- Church: Roman Catholic Church

Orders
- Ordination: 16 June 1967 by Bishop Floyd Lawrence Begin

Personal details
- Born: Donald Hughes Salisbury June 6, 1928 Lawrence, Kansas, United States
- Died: August 18, 2023 (aged 95) Portland, Oregon, United States
- Buried: St. Dominic Cemetery, Benicia, California, United States

= Paschal Salisbury =

Dominican friars

Paschal Salibury, OP (born Donald Hughes Salisbury; 6 June 1928 – 18 August 2023) was an American Catholic priest who was the first African-American member of the Dominican Order.

==Biography==
===Early life===
Donald Hughes Salisbury was born on 6 June 1928 to Protestant parents in Lawrence, Kansas. He grew up at a time when there were strict segregation laws and very limited employment opportunities for African Americans. His grandparents were born into slavery in Missouri and after earning freedom moved to Kansas.

===Military service===
In 1946, he graduated at the Liberty Memorial High School and immediately enlisted himself in the United States Army, which was segregated at the time. While serving in the military, though a Protestant, he enjoyed listening to The Catholic Hour, a popular weekly radio program hosted by Bishop Fulton Sheen, which gave him an interest in Catholicism and that influenced his whole life. After serving in the Army for his whole tenure, he joined the air force soon after President Harry S. Truman issued the executive order outlawing racial segregation in the armed forces. He was later promoted to staff sergeant while serving at Williams Air Force Base, a jet pilot training facility in Maricopa, Arizona.

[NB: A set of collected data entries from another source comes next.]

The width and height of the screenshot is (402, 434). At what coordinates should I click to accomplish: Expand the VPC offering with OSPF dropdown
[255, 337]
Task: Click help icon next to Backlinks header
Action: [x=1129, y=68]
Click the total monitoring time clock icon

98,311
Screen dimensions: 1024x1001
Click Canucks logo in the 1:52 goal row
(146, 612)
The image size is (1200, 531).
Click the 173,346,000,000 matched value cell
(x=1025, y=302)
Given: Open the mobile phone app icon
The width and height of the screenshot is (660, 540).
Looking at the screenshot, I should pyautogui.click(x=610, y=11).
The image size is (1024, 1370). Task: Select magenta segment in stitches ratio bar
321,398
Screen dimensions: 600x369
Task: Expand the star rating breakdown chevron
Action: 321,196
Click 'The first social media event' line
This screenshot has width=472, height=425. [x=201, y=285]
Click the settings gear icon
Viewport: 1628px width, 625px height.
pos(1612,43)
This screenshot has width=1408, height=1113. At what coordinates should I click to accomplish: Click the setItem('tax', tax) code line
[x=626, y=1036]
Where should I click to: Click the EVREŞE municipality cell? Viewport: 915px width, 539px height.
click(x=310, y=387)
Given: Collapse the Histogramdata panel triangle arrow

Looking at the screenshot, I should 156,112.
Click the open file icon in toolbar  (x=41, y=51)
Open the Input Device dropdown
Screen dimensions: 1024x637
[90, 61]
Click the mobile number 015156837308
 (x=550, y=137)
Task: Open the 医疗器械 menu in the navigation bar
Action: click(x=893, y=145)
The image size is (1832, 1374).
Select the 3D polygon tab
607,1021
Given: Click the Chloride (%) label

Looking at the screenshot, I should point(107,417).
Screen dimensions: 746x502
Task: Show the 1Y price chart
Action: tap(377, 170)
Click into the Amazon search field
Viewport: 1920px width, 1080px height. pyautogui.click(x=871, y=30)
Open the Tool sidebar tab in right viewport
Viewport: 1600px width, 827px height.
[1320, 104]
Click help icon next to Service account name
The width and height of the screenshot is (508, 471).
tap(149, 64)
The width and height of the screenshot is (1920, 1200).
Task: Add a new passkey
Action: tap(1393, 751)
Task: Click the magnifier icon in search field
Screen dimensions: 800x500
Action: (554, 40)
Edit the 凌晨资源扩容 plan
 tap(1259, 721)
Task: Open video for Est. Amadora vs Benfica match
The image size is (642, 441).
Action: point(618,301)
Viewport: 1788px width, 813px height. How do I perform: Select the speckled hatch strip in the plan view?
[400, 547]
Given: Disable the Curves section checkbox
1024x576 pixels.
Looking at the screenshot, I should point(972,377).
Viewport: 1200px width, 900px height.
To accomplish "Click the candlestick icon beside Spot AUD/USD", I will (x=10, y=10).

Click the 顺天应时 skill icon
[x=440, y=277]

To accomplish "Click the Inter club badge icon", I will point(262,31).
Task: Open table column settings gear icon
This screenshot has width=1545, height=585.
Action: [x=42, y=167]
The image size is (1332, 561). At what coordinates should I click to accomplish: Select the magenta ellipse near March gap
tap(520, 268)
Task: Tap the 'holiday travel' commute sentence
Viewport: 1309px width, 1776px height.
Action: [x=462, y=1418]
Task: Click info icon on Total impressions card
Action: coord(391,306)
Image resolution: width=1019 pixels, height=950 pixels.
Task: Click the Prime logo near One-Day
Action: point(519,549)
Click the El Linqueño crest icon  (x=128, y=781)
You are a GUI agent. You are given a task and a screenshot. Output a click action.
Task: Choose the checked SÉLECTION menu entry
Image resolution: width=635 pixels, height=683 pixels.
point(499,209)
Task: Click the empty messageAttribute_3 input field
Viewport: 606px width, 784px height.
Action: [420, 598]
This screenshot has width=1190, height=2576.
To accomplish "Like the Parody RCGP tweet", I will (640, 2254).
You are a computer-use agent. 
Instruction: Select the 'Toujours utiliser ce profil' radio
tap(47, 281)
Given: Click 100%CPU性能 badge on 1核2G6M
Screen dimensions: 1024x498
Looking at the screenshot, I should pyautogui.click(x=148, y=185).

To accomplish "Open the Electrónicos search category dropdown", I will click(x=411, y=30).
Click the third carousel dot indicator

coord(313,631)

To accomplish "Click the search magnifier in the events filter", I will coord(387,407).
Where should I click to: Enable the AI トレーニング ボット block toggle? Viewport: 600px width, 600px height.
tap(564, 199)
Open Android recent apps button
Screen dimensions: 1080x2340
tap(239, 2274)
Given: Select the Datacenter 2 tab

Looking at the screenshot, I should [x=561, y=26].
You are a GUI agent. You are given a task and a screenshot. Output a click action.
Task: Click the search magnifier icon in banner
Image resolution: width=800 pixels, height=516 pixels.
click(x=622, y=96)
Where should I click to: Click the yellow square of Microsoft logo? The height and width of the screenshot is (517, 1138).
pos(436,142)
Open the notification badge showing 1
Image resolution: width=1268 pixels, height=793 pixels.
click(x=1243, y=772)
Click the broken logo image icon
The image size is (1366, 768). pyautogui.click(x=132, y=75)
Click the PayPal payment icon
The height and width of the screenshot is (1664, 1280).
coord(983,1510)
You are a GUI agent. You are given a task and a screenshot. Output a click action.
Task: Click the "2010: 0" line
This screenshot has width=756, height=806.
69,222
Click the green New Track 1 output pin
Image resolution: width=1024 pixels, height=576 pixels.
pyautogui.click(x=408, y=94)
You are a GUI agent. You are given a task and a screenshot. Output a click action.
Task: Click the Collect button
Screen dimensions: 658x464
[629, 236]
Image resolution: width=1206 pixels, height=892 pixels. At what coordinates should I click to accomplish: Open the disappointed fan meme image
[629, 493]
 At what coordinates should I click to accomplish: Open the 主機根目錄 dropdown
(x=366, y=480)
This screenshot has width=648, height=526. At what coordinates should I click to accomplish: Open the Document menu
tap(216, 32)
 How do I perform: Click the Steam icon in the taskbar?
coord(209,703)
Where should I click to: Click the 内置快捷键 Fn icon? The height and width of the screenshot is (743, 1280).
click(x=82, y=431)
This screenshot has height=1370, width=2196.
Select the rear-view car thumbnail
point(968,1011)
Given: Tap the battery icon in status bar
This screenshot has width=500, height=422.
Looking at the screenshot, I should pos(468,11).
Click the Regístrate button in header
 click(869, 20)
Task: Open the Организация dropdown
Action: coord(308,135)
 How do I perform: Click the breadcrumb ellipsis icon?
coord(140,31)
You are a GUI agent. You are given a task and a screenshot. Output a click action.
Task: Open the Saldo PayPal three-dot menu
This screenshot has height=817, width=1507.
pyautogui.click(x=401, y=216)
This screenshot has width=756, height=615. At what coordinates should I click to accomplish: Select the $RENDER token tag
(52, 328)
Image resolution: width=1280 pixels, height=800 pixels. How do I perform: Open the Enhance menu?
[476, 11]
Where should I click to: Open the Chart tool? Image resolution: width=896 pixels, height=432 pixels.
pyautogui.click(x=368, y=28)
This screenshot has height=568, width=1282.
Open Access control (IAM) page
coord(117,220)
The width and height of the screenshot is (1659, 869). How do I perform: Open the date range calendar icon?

During Protestant services at the base chapel, Salisbury played the organ. He was keen to get more time to practice the organ, so a friend recommended that he use the late-night hours of the base's Catholic chapel. After getting to know the chaplain, he started to play the organ during mass. With his frequent involvement with Catholic activities, he converted to the faith and was baptized in 1948. His friend, Fr. Joseph Sergott, a fellow Dominican, explained the influences that made Salisbury embrace Catholicism, saying:
"One influence was Father Fulton Sheen, who he listened to on the radio. But his experience playing the organ for Mass went deep within. He became Catholic. He was proud of his Catholic faith and eager to live it."

===Religious life===
After leaving the Air Force, Salisbury moved to California. He studied business at the University of San Francisco and graduated in 1957, becoming second in his class. Salisbury had a good education, but had trouble finding employment. While pursuing his profession, he attended masses regularly and joined the choir at St. Dominic's Catholic Church, where he began discerning priesthood. He made several attempts to join religious communities, but due to discrimination, he was either told to become a lay brother or denied entry.

Salisbury was finally accepted to the Dominican Order of the Western Province in 1961, taking the name of "Paschal". After six years of religious formation, he was ordained a priest on 16 June 1967 by Bishop Floyd Lawrence Begin, becoming the first African-American priest of the Dominican Order in the United States.

He was first assigned at St. Dominic's Catholic Church where he was well-received, and afterwards, after completing a clinical pastoral education, worked as a hospital chaplain and hearing confessions in different hospitals in the states of Washington, D.C., New York, Minnesota, Oregon and California.

In 2008, Salisbury retired from his hospital chaplaincy and moved to the Holy Rosary Priory in Portland, Oregon. He devoted his last years gardening, celebrating masses and hearing confessions until the point where he found it difficult to climb stairs and a fall left him bedridden and in a wheelchair.

===Death===
On late July 2023, Salisbury became very ill and was sent to the hospital on August 9, being entered to hospice care for the final weeks of his life. He died on 18 August 2023, at the age of 95.